It was six o’clock on Friday morning, at least 15 minutes before dawn over Texas’ capital city, and scores of vehicles had already crowded into the parking lot at Barton Springs Pool, a few miles — and in some ways, an entire world — from the lighted skyscrapers of downtown.

Jeremy Baumann, a local health care worker, had already been in the water for an hour, getting in his daily laps. As the city settled in for another day of triple-digit heat, a devoted procession that would reach several thousand by the evening headed toward the three-acre, spring-fed pool: families hauling plastic floaties, workers briefly escaping from offices, longtime friends and neighbors meeting poolside as much to socialize as to swim.

When Austinites talk about Barton Springs, they do so in almost spiritual terms. “It’s very much a sacred place,” said Kim McKnight, manager of historic preservation and tourism for the city’s Parks and Recreation Department. “I recognize not everybody goes there, but for those who do they can’t imagine life without it.”

A part of the Austin landscape since the early 20th century, the pool is so beloved that residents resorted to near rebellion to save it from developers in the 1990s. Marriages and funerals are regularly held on its grassy banks. The city brags on its website that the actor Robert Redford learned to swim there at the age of 5 when he was visiting family in Austin.

Texas was gripped early on with a powerful heat wave that has now spread across the South and Southwest, leaving large parts of the country to battle perilously high temperatures. Over 93 million people were under excessive heat warnings or advisories for the coming weekend, as dangerous heat spanned the country from the West Coast to the Gulf Coast and threatened to break records in California, Arizona and elsewhere.

In Austin, where temperatures as high as 107 were forecast to persist through much of the coming week, the cars kept pulling into the parking lot at the springs, where the water temperature — winter or summer — averages a comfortable 68 to 71 degrees.

Waiting in the long lines at midday to enter Barton Springs Pool — admission is $5 a person for adult residents — is sometimes the difficult part. Cassidy Stillwell, a lifeguard and facilities manager, said those waiting in line were at times subjected to heat stress. Patrons are advised to arrive with sunblock and water.

Fed from four springs pouring in from the Edwards Aquifer, the pool, with its natural bottom, concrete sides and decking, and a wide expanse of trees and lawns, resembles a lake or river more than a pool — a natural oasis in the middle of a city that is one of the fastest growing in the United States.

“We love it, especially being so hot outside,” said Cedric Atwood of Dallas, who woke up with his family at about 4 a.m. and set out for the springs. Mr. Atwood, his wife, daughter and grandson arrived about four hours later with an armload of pool toys and plans to stay for most of the day before heading back in the midafternoon.

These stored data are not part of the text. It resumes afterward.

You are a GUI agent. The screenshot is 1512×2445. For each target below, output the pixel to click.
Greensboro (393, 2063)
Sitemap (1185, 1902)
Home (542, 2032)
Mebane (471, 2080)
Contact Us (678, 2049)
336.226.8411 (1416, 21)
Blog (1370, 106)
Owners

Many of those gathered along the banks shared memories of the pool dating back to their childhood.

Lynn Cooksey, the 88-year-old wife of the former mayor Frank Cooksey, said she first starting coming to Barton Springs when she was a freshman at the University of Texas in 1953. On Friday, she was wearing a flowered bathing cap and sitting alongside her close friend, Anne Wheat, whose parents first brought her to the pool shortly after she was born in 1957. Ms. Wheat’s parents met on a blind date at the pool in the late 1940s.

The two women planned to swim, but, like many of the pool’s regulars, they had also come to absorb the tranquillity that seems to radiate across the surrounding landscape of Zilker Metropolitan Park.

“It’s such a beautiful natural setting,” said Ms. Cooksey, who gets free admittance with her pass for those 80 and older.

The pool is home to a variety of fish and turtles, and is also a federally protected habitat for the endangered Barton Springs salamander. Many of those who came on Friday brought goggles and flippers to plumb the pool’s 18-foot depths, hoping for a glimpse of the invisible life below.

Patricia Bobeck, a hydrogeologist who lives about three miles away, said she often donned a snorkel and swam from one end of the pool to the other.

“It’s fascinating,” she said. “It’s like swimming in an aquarium. It’s like being a guest where the fish live.”